Instructions to follow
Would you give again, exactly, the lines running from the line with "This screenshot has width=842, height=595." to the end of the data below, both included?

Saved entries
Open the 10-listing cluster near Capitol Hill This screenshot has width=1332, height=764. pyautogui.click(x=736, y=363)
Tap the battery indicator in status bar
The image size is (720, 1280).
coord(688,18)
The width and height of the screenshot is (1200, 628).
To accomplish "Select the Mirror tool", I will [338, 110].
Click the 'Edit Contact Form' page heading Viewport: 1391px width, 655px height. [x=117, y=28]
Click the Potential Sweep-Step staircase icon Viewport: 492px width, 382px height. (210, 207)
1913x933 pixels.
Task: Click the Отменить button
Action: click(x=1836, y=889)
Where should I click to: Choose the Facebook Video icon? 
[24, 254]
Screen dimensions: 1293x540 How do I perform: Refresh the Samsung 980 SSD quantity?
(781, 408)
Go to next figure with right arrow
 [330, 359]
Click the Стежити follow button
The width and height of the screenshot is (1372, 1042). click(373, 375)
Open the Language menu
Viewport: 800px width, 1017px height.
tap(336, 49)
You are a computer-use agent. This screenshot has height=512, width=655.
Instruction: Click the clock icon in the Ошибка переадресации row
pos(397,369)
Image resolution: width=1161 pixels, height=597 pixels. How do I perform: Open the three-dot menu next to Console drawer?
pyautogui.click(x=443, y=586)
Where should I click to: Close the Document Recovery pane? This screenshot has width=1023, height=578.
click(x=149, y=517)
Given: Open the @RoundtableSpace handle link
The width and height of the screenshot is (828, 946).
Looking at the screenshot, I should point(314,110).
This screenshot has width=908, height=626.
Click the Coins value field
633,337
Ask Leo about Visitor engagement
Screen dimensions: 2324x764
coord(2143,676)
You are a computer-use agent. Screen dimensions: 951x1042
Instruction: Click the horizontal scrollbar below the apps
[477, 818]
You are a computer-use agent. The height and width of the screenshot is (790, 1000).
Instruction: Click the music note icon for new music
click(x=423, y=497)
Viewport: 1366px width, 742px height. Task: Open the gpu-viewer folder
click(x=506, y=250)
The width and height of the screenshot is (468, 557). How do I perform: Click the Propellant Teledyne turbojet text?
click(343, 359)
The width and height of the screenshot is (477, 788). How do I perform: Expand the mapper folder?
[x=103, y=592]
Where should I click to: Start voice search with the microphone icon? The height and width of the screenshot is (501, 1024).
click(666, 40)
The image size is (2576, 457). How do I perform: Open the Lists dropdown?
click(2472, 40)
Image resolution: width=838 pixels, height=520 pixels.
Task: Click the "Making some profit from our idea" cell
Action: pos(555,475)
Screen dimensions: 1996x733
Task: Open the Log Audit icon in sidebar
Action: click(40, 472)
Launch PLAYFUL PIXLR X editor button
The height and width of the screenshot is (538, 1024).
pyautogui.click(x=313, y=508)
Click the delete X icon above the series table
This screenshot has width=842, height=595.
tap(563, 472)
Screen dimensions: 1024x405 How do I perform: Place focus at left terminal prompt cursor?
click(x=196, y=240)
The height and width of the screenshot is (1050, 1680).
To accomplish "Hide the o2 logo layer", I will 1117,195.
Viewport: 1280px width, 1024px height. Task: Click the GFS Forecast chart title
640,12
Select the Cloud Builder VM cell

Exercise output
This screenshot has width=842, height=595.
tap(563, 472)
Screen dimensions: 1024x405 How do I perform: Place focus at left terminal prompt cursor?
click(x=196, y=240)
The height and width of the screenshot is (1050, 1680).
To accomplish "Hide the o2 logo layer", I will 1117,195.
Viewport: 1280px width, 1024px height. Task: Click the GFS Forecast chart title
640,12
Select the Cloud Builder VM cell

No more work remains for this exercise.